2023/01/13【社長のメッセージ】

 年始に正社員さんと個人面談をしました。入社2年目以上のほとんどの社員が、本を買って読んで刺激を受けたと話してくれました。日本の年末年始休暇はダラダラ寝て過ごすものです。当社の社員は勉強熱心な方が多いと感心しました。また、「昨年までやってこなかった事で、新年から新たにチャレンジしたい事は何ですか?」との問に、全員が目を輝かせて力強く回答してくれたのは印象的でした。私自身は熱意だけは一番でなければいけないと思っていますので、身が引き締まる思いです。

 2月1日から製品の一部の価格を10~19%値上げをさせていただきます。目的は物価高騰に合わせて、社員の給料を上げるためです。日本の企業は、円安とエネルギー高騰でコストが上がっているにも関わらず、販売価格にまったく転嫁(上乗せ)できていない会社の割合は31%だそうです。(2022年11月)

 販売価格に転嫁できた会社でさえ、コストアップ分の1~2割しか転嫁できなかった会社が40%で、全額転嫁できたのは4%未満です。コスト上昇分を販売価格に十分転嫁できない場合、残りの部分は会社の負担になるため、会社経営に大きく影響します。

 販売価格への転嫁が進みにくい要因として、「価格競争が激しくて、価格を上げたら売れなくなる。」「親会社が許してくれない」などです。

 対策は繰り返しになりますが、お客様が高くても買いたくなる魅力的な製品とサービスを提供する努力をし続けることです。これしかありません。

 年始に私からメッセージを発信しました。「仕事と趣味の違いは、仕事は人の役に立つもの。人の役に立たず、自己満足なものは趣味です。8時間で、お客様の利益になる製品とサービスの本質的を磨くことに、可能な限り多くの時間を投入しましょう。」と伝えしました。見せかけだけで、人の役に立っていない作業は趣味です。作業の断捨離をしましょう。断捨離とは、単に不要な物を処分するだけでなく、形への執着を捨てシンプルに生きていく考え方そのものを指すそうです。仕事の本質は、お客様へより多くの利益を提供することです。

 「良いものを安く提供することで、より多くの方に使ってもらう。」という理念は、販売価格を上げることで売れなくなる恐怖心に対して、値上げをしない決断の言い訳に使ってはならないと考えています。酸素計を生産している会社は当社だけではありません。お客様は必要としている性能と機能に対して、それに見合う価値があると判断すれば購入します。

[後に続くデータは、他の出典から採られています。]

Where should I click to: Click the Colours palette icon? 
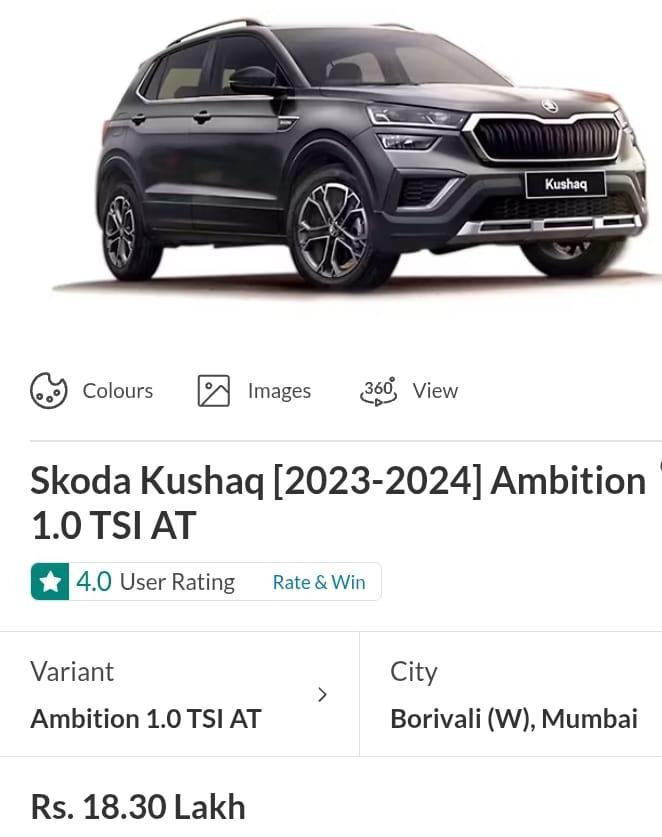point(48,390)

お客様には選択の権利があります。

 当社は、高価格に見合う製品とサービスを提供し続けるために、多額の投資をしていきます。それは、製品の組み立て手順や検査方法の改善等も含まれます。社員への報酬も上げる必要があります。値上げは悪ではありません。経営スタイルの選択です。  2/1から値上げをします。値上げ分を原資に、物価高騰対策として社員の昇給をします。お客様が、当社の製品とサービスの品質に対して、値上げを許して下さるのか、みなさんも見守ってください。